··· The data ···

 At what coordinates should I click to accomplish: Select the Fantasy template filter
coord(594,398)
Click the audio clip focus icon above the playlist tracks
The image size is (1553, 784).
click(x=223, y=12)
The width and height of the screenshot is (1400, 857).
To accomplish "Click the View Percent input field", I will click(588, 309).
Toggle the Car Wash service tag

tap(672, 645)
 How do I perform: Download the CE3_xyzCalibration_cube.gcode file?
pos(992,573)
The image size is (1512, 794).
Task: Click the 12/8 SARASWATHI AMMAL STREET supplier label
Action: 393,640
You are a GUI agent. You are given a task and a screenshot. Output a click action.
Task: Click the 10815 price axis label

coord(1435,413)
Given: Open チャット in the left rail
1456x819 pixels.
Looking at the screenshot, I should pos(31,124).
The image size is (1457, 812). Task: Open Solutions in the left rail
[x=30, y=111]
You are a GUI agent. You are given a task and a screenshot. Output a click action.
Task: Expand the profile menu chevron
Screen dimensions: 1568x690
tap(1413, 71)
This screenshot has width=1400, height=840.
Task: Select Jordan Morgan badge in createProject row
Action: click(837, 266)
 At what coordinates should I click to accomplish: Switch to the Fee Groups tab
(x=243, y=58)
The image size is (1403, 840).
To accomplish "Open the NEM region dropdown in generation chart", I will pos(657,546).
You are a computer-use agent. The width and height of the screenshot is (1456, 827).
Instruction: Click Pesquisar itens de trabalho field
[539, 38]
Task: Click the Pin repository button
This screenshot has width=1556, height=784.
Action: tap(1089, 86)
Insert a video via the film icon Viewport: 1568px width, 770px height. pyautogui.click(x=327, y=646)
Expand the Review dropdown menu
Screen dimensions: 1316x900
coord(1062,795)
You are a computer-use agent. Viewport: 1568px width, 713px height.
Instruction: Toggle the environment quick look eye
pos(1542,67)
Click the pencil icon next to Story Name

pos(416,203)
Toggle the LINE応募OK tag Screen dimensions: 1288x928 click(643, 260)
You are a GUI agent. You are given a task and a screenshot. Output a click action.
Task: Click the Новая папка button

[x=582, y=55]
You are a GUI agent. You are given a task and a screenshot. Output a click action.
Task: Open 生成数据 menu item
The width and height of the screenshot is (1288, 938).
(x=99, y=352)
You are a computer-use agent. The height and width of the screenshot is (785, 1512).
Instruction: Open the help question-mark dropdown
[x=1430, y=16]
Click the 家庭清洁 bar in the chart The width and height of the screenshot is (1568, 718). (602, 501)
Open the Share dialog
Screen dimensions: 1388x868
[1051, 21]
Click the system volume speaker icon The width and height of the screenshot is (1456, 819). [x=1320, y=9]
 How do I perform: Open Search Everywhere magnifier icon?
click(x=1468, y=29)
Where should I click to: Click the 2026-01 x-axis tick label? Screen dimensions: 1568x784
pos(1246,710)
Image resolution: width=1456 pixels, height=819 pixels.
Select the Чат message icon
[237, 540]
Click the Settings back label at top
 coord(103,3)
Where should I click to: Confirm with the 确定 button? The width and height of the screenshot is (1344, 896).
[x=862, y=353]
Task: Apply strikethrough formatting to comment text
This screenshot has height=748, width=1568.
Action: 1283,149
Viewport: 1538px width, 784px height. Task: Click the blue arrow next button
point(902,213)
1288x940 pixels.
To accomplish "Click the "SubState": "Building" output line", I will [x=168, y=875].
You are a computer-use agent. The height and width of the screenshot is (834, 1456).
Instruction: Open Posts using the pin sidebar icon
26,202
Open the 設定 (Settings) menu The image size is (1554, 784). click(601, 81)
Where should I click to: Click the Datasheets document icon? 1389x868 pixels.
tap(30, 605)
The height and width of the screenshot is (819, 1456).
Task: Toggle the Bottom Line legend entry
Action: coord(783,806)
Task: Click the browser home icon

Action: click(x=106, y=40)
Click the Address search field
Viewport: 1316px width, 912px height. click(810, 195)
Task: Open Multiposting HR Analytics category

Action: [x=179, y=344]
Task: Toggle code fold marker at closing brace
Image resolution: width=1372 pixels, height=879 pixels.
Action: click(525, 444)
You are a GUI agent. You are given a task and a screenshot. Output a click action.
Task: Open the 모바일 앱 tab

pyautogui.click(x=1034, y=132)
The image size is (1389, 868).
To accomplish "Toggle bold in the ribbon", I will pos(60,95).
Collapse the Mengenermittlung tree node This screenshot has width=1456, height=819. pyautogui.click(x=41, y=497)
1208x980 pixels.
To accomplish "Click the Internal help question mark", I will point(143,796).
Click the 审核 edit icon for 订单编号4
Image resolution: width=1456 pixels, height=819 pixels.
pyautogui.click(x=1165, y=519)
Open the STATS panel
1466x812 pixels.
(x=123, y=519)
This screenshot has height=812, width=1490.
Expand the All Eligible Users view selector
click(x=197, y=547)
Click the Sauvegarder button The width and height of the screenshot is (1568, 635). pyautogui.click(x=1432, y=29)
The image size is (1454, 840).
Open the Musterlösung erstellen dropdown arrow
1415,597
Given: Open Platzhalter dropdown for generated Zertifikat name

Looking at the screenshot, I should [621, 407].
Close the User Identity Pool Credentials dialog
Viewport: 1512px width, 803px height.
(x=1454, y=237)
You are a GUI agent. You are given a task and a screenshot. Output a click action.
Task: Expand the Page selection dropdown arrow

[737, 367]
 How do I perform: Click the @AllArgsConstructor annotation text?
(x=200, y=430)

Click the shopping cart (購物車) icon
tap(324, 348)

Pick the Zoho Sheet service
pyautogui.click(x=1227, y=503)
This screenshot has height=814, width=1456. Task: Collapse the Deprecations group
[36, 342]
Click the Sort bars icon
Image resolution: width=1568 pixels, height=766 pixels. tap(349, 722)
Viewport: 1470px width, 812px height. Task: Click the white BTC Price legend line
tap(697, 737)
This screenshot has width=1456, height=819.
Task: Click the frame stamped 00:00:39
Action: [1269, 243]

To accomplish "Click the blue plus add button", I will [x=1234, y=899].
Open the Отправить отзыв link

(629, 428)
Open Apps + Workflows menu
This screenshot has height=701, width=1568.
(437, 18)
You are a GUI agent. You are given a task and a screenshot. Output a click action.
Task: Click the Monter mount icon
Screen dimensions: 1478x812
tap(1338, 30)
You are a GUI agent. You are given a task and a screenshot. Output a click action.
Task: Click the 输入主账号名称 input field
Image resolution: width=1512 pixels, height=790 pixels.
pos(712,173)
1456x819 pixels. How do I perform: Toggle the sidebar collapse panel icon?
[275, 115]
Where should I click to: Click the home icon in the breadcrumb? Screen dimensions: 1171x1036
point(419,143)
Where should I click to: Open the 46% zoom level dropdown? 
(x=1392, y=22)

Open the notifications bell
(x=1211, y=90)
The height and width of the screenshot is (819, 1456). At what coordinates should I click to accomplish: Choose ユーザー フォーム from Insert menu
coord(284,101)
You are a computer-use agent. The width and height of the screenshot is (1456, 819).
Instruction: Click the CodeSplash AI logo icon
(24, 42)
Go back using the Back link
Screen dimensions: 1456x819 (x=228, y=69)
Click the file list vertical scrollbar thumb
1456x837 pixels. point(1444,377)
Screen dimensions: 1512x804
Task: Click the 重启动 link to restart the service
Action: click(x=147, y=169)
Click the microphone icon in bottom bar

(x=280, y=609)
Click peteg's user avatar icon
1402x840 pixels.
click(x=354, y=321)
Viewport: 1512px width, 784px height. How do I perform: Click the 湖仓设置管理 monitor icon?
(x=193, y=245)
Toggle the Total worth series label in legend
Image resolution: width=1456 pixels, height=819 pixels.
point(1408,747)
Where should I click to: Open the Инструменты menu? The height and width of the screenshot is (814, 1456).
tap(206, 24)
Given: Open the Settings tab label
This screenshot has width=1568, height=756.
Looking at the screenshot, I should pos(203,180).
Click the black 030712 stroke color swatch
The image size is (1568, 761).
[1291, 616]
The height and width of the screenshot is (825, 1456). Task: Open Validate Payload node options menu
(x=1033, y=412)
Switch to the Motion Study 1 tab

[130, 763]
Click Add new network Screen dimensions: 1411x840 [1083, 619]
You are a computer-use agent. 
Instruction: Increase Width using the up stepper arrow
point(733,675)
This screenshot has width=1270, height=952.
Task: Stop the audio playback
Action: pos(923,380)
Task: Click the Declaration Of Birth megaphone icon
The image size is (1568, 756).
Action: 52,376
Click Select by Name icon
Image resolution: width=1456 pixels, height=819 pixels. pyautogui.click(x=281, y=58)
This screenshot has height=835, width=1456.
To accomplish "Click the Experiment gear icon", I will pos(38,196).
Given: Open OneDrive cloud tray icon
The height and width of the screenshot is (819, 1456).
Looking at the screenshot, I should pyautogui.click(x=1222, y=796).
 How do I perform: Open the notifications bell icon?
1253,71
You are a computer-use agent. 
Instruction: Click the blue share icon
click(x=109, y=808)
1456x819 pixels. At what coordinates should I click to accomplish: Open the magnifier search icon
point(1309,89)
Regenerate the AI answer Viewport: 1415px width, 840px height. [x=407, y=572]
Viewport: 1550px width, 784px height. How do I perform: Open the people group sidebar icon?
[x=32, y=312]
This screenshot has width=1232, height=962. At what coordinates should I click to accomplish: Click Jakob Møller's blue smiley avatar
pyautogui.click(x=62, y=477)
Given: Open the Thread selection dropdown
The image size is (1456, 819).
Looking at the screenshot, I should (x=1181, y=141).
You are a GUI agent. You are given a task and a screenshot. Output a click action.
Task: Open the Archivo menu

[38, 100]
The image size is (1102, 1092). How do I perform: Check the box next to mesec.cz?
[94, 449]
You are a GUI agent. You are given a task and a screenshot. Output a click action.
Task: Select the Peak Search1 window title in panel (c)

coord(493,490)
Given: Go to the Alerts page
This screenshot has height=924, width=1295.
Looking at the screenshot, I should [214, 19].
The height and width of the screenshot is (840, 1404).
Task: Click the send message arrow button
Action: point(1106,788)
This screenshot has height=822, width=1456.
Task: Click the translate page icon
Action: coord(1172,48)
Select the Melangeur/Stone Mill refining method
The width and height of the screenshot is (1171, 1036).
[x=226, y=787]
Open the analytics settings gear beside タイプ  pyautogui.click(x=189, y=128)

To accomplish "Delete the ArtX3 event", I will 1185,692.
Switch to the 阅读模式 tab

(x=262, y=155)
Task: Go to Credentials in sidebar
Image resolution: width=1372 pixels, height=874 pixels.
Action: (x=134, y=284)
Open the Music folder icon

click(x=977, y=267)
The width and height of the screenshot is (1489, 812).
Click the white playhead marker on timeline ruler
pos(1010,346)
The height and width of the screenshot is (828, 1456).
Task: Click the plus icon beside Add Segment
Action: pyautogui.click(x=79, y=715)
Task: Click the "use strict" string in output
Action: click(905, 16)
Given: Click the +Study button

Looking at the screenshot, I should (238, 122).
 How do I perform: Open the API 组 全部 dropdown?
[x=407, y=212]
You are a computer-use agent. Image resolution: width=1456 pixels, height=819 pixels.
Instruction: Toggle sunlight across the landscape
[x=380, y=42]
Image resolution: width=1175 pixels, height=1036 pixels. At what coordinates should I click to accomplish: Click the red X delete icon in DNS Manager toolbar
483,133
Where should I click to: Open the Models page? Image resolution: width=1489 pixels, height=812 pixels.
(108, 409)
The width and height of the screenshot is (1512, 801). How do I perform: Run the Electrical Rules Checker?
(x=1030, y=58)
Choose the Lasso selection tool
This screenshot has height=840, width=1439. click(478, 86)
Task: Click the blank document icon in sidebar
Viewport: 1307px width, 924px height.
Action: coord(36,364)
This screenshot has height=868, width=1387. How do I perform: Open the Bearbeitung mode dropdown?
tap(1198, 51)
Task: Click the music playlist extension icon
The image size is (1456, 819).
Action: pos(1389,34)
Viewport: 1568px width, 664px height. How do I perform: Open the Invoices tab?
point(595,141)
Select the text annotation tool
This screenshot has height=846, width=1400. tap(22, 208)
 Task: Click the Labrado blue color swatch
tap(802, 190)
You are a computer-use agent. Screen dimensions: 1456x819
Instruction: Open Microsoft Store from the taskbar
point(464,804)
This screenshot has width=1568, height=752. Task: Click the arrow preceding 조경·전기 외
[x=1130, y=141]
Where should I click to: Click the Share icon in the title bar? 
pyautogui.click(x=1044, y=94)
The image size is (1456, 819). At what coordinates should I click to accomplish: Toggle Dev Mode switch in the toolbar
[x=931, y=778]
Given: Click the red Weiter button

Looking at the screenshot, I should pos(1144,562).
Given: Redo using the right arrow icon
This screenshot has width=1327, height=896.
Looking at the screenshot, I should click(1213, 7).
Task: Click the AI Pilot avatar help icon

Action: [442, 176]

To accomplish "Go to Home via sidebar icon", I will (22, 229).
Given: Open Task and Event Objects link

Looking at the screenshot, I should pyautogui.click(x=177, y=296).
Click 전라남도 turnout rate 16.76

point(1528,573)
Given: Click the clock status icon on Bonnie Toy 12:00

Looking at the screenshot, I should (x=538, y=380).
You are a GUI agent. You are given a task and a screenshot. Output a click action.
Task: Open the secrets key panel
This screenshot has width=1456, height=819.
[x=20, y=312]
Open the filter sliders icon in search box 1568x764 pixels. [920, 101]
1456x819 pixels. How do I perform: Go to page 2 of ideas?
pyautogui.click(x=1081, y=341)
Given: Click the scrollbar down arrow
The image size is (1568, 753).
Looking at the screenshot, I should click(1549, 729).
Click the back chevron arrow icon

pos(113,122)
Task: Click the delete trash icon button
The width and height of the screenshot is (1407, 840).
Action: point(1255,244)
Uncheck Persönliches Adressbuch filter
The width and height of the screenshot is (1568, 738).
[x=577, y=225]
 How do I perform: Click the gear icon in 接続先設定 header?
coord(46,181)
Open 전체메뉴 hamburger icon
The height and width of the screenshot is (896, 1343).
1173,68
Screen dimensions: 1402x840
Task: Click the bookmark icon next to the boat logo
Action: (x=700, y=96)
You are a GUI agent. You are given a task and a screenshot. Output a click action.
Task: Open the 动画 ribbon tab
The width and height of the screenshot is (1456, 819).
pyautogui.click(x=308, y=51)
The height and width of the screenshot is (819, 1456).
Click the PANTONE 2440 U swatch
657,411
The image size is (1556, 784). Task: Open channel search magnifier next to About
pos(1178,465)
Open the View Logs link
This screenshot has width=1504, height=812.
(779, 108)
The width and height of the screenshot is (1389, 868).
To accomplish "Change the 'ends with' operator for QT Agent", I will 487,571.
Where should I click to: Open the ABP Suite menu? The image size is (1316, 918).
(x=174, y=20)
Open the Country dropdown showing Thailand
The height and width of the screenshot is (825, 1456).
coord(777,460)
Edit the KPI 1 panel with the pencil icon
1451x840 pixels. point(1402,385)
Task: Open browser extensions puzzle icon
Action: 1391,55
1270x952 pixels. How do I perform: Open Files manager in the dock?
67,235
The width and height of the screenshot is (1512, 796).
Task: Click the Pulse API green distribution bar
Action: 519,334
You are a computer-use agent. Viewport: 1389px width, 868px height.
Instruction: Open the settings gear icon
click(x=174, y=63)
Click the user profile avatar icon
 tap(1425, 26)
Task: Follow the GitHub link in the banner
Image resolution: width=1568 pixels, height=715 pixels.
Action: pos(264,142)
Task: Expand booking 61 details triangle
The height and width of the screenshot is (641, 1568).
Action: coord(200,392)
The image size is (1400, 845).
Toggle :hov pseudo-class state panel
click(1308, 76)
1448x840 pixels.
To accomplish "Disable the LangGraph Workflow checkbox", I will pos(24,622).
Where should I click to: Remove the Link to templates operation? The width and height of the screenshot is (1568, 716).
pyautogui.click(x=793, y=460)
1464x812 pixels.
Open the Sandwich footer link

···

-- Activity --
The lines from the one with "Toggle :hov pseudo-class state panel" through the end of the data above are to be set down exactly, with both boundary lines included and no other lines.

-- Reply to the exercise --
Toggle :hov pseudo-class state panel
click(1308, 76)
1448x840 pixels.
To accomplish "Disable the LangGraph Workflow checkbox", I will pos(24,622).
Where should I click to: Remove the Link to templates operation? The width and height of the screenshot is (1568, 716).
pyautogui.click(x=793, y=460)
1464x812 pixels.
Open the Sandwich footer link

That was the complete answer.